Copy out everything in the listing from the line containing "Switch to the Meet - ond-mibm-dtm tab" down to the line containing "click(431, 191)", both of those lines included, reproducing each line verbatim.

MATERIAL FOR THIS TASK:
------------------------------------------------
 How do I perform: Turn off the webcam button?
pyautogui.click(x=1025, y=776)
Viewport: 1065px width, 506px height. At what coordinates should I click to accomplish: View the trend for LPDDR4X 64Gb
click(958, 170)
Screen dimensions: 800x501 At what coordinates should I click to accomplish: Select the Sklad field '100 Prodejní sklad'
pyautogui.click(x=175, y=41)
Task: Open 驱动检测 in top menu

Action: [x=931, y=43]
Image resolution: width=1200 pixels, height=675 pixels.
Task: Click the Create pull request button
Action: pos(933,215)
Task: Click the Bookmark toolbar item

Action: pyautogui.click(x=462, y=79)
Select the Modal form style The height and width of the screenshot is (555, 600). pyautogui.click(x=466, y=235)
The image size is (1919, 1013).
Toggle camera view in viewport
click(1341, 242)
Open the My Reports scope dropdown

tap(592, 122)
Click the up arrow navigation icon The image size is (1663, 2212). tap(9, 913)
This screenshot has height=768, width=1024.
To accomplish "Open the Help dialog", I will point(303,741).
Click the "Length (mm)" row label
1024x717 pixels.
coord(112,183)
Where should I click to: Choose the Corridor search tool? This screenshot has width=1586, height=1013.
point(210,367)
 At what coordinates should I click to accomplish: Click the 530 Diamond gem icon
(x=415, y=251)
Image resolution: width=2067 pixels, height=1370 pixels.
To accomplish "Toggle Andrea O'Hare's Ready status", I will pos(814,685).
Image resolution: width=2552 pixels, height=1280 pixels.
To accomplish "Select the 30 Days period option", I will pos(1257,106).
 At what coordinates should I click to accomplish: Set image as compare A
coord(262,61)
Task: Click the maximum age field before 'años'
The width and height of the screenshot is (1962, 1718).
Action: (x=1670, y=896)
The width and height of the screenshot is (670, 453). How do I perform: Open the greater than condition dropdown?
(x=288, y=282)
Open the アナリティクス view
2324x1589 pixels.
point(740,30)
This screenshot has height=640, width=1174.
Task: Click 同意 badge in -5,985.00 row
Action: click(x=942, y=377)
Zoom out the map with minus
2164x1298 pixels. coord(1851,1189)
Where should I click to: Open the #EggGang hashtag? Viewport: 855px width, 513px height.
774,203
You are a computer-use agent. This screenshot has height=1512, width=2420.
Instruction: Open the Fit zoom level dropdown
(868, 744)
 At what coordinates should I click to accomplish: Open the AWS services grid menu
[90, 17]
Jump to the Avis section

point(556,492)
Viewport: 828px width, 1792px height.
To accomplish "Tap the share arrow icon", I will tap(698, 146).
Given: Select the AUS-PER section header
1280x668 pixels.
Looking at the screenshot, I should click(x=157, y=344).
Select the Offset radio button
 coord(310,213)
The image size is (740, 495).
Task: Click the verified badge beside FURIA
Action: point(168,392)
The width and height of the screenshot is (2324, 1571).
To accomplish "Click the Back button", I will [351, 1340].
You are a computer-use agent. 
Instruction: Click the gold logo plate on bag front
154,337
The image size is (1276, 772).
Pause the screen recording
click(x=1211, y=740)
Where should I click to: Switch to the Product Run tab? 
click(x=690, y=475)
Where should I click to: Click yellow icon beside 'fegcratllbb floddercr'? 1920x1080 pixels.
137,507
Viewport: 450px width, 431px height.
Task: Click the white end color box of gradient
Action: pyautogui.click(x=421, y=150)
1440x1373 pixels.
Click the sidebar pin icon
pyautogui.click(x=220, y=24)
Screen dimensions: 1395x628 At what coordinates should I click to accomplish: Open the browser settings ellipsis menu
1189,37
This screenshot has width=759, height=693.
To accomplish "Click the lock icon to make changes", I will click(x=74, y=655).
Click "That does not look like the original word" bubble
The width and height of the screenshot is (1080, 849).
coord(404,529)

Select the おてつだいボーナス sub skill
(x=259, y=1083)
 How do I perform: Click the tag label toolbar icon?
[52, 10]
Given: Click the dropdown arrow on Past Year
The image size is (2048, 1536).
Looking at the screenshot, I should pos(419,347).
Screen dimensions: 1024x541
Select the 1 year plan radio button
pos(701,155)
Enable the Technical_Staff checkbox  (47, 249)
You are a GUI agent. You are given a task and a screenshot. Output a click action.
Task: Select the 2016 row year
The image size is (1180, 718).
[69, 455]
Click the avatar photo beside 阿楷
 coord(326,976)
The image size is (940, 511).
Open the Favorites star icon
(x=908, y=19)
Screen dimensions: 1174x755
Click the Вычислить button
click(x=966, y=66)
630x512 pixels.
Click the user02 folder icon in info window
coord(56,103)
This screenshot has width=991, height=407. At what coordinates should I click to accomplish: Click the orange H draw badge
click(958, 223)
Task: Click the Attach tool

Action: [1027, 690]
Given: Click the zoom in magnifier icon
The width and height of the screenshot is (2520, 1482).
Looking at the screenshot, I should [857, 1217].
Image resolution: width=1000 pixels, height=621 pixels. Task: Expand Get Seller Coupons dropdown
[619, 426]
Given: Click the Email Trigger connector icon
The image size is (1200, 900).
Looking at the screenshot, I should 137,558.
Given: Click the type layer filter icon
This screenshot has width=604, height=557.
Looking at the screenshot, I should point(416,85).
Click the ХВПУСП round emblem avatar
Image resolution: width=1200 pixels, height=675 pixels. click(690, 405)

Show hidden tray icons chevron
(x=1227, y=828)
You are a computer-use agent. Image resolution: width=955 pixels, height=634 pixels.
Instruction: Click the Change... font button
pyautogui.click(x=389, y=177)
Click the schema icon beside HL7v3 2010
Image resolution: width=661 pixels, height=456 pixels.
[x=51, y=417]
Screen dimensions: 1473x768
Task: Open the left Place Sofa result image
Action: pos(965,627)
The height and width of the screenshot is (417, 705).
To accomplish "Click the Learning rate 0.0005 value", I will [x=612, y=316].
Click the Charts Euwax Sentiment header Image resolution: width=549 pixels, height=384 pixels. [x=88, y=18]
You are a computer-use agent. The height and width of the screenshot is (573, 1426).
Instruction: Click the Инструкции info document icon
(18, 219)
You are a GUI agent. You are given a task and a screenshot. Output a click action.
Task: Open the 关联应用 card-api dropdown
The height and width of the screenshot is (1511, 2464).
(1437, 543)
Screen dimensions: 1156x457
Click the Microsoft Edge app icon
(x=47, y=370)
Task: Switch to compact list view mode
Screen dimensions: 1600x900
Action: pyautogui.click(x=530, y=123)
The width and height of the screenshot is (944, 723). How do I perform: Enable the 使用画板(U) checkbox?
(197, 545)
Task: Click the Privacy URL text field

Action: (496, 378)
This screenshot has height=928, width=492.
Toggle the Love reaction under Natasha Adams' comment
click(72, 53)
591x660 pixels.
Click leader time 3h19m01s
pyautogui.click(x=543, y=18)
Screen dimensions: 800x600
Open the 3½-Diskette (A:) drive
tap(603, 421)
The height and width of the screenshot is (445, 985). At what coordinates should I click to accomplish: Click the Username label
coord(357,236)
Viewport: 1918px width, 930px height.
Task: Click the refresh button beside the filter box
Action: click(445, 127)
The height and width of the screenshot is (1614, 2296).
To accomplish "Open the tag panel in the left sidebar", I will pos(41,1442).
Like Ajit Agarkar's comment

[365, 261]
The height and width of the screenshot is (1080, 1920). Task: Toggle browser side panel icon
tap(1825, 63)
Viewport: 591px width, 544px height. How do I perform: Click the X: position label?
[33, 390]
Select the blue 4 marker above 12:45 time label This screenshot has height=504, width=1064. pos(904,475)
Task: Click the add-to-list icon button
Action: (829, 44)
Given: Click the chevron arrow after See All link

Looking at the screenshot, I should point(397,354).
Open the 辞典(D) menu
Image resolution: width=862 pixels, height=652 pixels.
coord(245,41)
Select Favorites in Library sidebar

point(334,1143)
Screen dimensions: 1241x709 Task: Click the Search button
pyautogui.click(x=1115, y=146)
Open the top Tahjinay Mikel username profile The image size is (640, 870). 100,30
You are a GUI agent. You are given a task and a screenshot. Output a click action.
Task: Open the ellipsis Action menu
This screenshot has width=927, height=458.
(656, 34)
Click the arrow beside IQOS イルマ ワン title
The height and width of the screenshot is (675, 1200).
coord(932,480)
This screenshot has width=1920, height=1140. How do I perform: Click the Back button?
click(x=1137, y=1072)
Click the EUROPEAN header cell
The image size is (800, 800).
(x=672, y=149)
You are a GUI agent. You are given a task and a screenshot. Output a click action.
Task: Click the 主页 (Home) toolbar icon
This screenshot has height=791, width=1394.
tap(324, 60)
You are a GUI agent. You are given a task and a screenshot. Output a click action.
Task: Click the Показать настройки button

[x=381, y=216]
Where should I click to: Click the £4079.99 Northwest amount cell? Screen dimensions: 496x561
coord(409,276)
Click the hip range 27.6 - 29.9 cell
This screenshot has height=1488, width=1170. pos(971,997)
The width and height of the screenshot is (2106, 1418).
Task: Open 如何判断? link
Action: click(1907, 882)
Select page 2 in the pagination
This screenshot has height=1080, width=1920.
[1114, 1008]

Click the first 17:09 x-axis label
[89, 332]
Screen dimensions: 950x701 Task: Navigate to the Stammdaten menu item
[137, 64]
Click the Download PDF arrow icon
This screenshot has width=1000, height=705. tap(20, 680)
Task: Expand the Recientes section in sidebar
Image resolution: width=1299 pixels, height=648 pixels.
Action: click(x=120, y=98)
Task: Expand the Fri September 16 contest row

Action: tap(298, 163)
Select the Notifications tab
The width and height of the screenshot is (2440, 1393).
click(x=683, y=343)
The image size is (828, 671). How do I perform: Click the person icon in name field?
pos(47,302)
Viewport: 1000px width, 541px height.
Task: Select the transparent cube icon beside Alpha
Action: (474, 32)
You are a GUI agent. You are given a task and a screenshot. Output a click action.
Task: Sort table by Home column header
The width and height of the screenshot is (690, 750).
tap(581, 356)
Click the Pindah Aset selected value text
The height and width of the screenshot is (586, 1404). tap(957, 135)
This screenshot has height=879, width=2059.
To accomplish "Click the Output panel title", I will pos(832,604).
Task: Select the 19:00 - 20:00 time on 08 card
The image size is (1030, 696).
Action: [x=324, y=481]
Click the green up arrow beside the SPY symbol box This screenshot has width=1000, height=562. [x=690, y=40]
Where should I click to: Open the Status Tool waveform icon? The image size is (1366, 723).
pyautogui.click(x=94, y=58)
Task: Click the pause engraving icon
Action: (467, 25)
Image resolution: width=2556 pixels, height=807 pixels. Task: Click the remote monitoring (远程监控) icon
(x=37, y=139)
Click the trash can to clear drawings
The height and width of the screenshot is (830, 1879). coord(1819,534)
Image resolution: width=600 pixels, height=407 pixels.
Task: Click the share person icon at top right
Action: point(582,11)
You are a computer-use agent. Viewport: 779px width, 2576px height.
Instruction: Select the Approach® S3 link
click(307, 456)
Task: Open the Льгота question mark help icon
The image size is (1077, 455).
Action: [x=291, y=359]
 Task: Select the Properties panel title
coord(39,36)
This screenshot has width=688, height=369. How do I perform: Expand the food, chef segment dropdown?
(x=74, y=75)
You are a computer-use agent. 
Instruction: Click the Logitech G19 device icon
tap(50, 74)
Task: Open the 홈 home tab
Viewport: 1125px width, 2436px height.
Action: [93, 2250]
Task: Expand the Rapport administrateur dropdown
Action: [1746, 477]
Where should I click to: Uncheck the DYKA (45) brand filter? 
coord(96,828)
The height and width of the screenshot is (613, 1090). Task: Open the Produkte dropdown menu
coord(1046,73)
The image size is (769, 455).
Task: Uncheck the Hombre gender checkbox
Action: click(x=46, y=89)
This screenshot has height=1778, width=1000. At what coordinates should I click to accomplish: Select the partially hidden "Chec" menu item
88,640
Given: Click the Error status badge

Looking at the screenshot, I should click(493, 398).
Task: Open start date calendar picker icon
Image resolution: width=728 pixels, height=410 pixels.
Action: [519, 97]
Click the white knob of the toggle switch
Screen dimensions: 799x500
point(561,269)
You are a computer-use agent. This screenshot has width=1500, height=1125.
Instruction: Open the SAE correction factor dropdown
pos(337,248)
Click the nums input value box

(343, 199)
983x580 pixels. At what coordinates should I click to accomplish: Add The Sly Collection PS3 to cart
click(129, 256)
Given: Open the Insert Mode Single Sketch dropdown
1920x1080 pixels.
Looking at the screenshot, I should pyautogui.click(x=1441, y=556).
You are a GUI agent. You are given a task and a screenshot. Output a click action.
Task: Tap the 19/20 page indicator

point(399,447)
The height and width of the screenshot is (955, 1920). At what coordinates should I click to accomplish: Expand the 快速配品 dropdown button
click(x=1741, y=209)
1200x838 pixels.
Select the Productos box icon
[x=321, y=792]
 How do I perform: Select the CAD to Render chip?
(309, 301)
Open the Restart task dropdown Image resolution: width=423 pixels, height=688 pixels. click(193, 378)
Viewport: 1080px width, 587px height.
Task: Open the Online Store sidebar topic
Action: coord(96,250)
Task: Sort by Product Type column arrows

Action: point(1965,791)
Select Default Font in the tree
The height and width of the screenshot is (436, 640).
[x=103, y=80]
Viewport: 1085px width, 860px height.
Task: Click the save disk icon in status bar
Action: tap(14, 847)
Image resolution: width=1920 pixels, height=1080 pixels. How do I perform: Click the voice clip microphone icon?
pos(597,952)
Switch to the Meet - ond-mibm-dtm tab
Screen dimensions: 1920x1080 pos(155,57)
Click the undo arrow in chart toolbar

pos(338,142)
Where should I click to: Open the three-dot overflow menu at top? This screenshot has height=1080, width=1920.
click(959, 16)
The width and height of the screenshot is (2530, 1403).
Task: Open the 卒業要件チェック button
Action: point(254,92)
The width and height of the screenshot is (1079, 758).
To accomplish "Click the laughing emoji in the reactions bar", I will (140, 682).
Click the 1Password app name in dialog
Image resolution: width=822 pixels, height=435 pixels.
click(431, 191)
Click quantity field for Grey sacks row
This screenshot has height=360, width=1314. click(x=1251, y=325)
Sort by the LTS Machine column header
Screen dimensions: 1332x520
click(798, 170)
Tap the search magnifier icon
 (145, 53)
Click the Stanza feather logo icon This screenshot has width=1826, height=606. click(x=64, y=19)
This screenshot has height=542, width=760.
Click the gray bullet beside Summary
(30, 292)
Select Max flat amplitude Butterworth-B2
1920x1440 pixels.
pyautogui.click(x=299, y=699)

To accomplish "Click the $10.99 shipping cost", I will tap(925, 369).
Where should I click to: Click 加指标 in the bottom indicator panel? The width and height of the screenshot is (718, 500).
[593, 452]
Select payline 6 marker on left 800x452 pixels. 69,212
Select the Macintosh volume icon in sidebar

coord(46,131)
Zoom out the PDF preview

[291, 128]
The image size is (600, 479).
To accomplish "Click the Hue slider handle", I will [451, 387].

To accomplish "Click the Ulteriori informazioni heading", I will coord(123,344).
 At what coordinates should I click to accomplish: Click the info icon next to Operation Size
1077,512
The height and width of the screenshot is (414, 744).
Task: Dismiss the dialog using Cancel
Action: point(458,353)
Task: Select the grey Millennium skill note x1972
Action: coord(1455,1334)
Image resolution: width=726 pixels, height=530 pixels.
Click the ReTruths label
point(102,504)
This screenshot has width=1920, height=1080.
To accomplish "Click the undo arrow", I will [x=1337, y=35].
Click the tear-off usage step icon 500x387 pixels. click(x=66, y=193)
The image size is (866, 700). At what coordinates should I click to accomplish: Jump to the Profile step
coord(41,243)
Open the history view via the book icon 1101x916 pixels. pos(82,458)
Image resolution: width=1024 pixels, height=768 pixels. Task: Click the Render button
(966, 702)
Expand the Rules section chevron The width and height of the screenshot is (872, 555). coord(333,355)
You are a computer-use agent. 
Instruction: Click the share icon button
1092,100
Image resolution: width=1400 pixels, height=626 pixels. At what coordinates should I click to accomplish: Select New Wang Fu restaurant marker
------------------------------------------------
RESULT OF THE TASK:
Switch to the Meet - ond-mibm-dtm tab
Screen dimensions: 1920x1080 pos(155,57)
Click the undo arrow in chart toolbar

pos(338,142)
Where should I click to: Open the three-dot overflow menu at top? This screenshot has height=1080, width=1920.
click(959, 16)
The width and height of the screenshot is (2530, 1403).
Task: Open the 卒業要件チェック button
Action: point(254,92)
The width and height of the screenshot is (1079, 758).
To accomplish "Click the laughing emoji in the reactions bar", I will (140, 682).
Click the 1Password app name in dialog
Image resolution: width=822 pixels, height=435 pixels.
click(431, 191)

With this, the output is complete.